## EXERCISE INSTRUCTIONS
Output the lines of the records exactly as they appear, everything from the line containing "The image size is (1512, 805)." down to the line containing "Looking at the screenshot, I should point(341,38).", with both of those lines included.

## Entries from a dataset
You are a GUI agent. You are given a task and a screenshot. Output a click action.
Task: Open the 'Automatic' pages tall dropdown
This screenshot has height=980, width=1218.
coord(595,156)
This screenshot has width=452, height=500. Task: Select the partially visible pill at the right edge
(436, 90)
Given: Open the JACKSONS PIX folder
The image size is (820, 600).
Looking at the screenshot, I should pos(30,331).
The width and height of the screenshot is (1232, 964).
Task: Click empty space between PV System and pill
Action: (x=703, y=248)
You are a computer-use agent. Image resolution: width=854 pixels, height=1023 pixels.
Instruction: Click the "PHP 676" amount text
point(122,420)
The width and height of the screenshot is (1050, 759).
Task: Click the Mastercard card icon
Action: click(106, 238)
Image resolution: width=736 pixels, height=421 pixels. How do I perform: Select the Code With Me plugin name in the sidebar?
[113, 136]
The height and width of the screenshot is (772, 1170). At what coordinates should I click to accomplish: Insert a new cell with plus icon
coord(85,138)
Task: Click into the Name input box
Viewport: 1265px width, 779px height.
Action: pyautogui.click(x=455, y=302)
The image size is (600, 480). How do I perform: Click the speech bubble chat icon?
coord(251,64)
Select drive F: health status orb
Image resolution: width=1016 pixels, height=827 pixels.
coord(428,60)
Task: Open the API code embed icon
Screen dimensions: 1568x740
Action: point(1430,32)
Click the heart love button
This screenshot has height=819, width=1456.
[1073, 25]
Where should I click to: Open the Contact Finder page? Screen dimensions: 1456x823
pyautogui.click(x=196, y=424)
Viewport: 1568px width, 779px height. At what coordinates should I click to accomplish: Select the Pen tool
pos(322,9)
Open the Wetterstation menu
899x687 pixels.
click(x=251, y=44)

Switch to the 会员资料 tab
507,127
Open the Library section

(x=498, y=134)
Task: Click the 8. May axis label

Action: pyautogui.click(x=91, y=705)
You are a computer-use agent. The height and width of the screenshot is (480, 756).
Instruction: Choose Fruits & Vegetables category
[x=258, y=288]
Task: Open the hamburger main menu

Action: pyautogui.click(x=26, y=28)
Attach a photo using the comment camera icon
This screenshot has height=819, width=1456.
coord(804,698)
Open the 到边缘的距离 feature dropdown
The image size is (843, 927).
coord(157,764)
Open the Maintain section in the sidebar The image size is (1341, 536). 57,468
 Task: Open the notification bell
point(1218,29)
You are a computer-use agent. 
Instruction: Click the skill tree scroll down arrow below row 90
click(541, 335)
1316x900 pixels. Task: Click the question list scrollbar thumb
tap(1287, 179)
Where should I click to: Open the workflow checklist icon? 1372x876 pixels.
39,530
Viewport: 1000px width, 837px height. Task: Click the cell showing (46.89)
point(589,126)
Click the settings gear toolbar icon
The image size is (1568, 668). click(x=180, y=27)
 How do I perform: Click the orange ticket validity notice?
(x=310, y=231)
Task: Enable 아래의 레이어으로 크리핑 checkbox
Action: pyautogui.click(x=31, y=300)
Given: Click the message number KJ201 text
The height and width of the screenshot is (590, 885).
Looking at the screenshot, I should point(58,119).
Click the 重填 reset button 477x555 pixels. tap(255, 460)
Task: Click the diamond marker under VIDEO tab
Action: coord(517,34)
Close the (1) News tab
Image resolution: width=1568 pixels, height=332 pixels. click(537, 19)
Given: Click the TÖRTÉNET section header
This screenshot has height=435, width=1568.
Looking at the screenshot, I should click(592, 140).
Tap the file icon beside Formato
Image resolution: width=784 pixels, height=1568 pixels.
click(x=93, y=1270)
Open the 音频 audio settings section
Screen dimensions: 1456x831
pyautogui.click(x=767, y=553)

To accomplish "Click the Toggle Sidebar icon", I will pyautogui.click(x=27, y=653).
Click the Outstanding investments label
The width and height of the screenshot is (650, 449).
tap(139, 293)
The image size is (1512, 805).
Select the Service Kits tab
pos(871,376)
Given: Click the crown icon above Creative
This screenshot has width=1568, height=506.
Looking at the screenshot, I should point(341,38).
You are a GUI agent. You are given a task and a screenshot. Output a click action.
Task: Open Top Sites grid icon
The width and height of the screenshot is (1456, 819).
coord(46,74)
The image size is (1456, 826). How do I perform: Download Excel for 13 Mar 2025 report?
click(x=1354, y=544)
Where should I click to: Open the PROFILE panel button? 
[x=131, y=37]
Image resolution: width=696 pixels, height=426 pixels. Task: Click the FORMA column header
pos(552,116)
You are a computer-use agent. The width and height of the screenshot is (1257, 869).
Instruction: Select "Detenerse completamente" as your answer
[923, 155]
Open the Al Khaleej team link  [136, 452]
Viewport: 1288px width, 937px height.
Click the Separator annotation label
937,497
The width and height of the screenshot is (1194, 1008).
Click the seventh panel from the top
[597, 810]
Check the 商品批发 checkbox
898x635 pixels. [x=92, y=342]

## RESULT OF THIS TASK
The image size is (1512, 805).
Select the Service Kits tab
pos(871,376)
Given: Click the crown icon above Creative
This screenshot has width=1568, height=506.
Looking at the screenshot, I should point(341,38).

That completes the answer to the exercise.